O pontífice, admirador de São Toríbio de Mogrovejo – que nasceu em Espanha e estudou em Coimbra -, falou deste arcebispo como alguém que se mostrou sempre “ciente de que o bem espiritual nunca se pode separar do justo bem material e, menos ainda, quando se põem em risco a integridade e a dignidade das pessoas”.
Para Francisco, continua a ser necessário uma “profecia episcopal que não tem medo de denunciar os abusos e excessos cometidos contra o seu povo”.
O Papa apresentou São Toríbio como o “homem que soube chegar à outra margem”, deixando as comodidades do paço episcopal para percorrer o território que lhe estava confiado.
“Hoje chamá-lo-íamos um bispo «de estrada». Um bispo com as solas consumidas pelo muito andar”, precisou.
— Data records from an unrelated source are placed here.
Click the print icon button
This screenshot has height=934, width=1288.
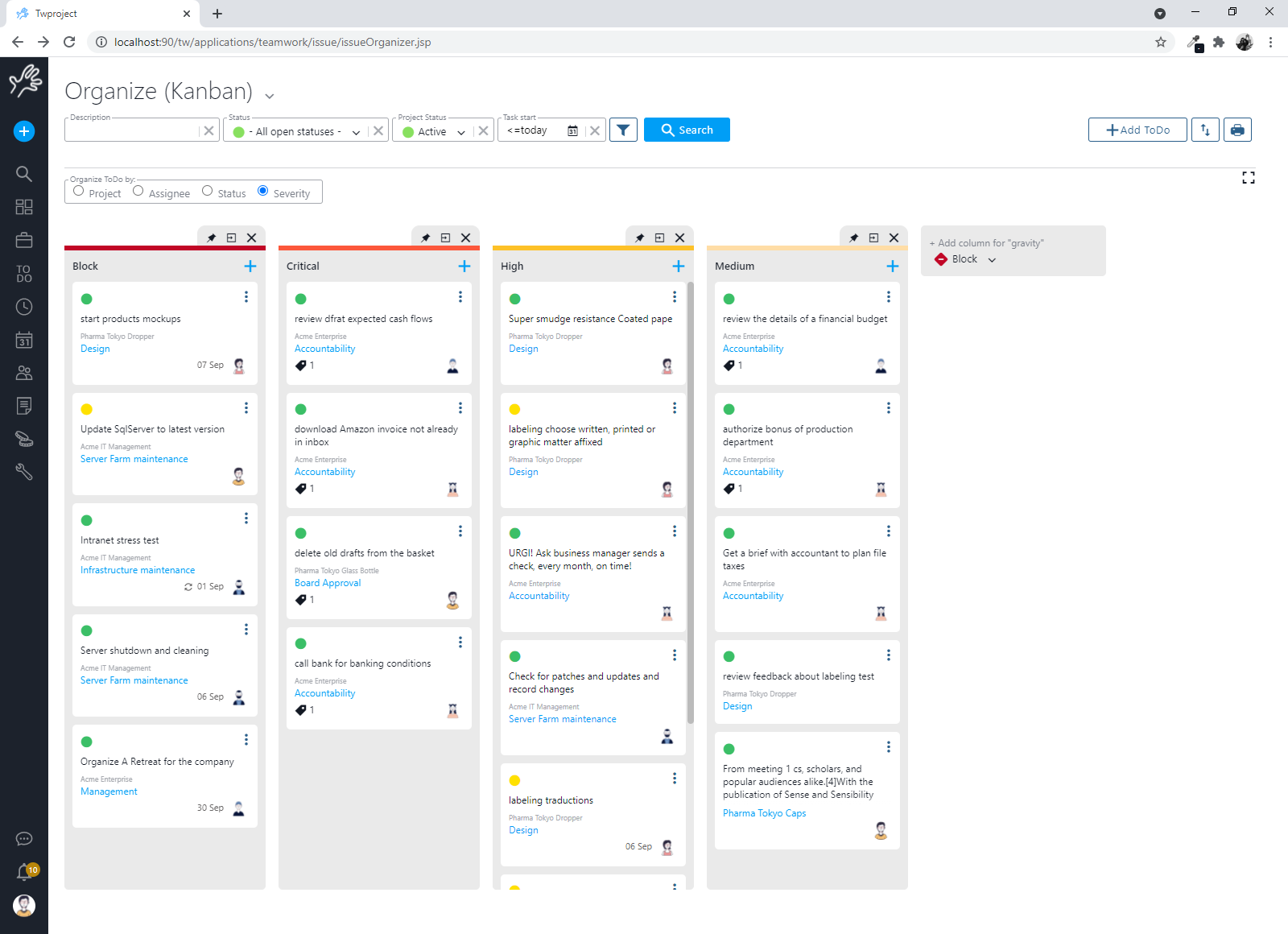[1237, 130]

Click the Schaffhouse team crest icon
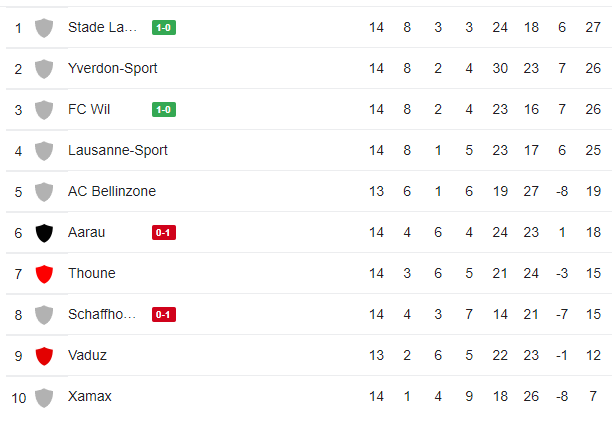coord(43,315)
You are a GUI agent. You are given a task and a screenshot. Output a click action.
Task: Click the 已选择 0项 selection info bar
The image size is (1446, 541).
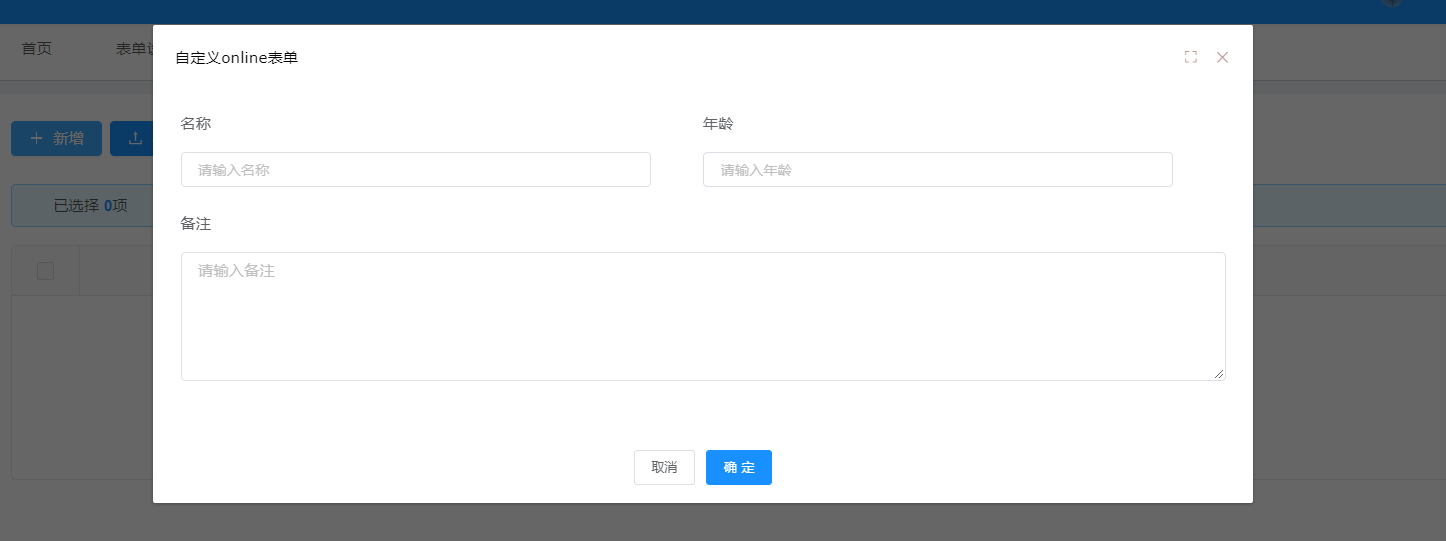coord(90,206)
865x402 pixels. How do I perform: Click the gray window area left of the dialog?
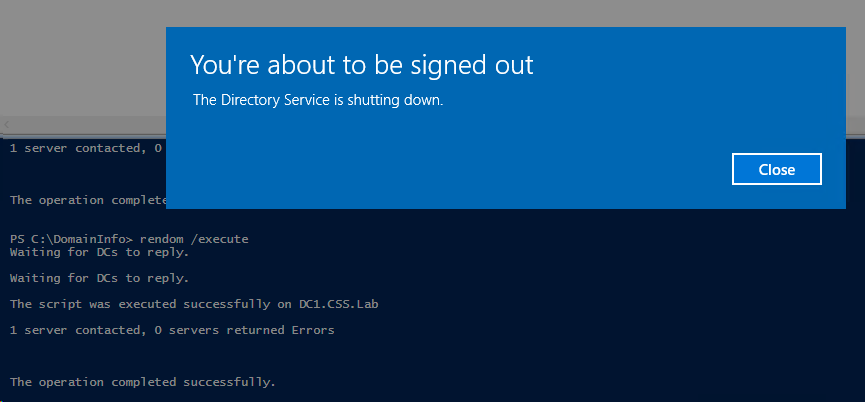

Francisco recordou que este arcebispo defendeu a ordenação de padres mestiços e procurou que os catecismos fossem traduzidos em quéchua e aymara, “visitando e vivendo com o seu povo” para aprender a falar a língua dos outros.
“Como é urgente esta visão para nós, pastores do século XXI, que – só para dar um exemplo – temos de aprender uma linguagem completamente nova, como é a digital! Conhecer a linguagem atual dos nossos jovens, das nossas famílias, das crianças”, prosseguiu.
Num olhar sobre o presente, o Papa convidou os bispos do Peru a trabalhar pela “unidade” da Igreja, evitando quaisquer divisões.
“Não podemos negar as tensões, as diferenças; é impossível uma vida sem conflitos. Estes exigem de nós – se somos homens e cristãos – que os enfrentemos e aceitemos”, assinalou.
No último dia de visita ao Peru, o pontífice agradeceu por dias “muito intensos e gratificantes”, da Amazónia ao Pacífico, continuando depois em conversa espontânea com os presentes.
Após o encontro, Francisco segue para a varanda do palácio arquiepiscopal para presidir à oração do ângelus.
A viagem do Papa ao Peru termina esta tarde com a celebração da Missa na Base Aérea Las Palmas; a cerimónia de despedida, no aeroporto de Lima, acontece às 18h00 locais (23h00 em Lisboa), a que se segue o regresso a Roma, onde o voo papal deverá chegar às 14h15 (13h15 em Lisboa) desta segunda-feira.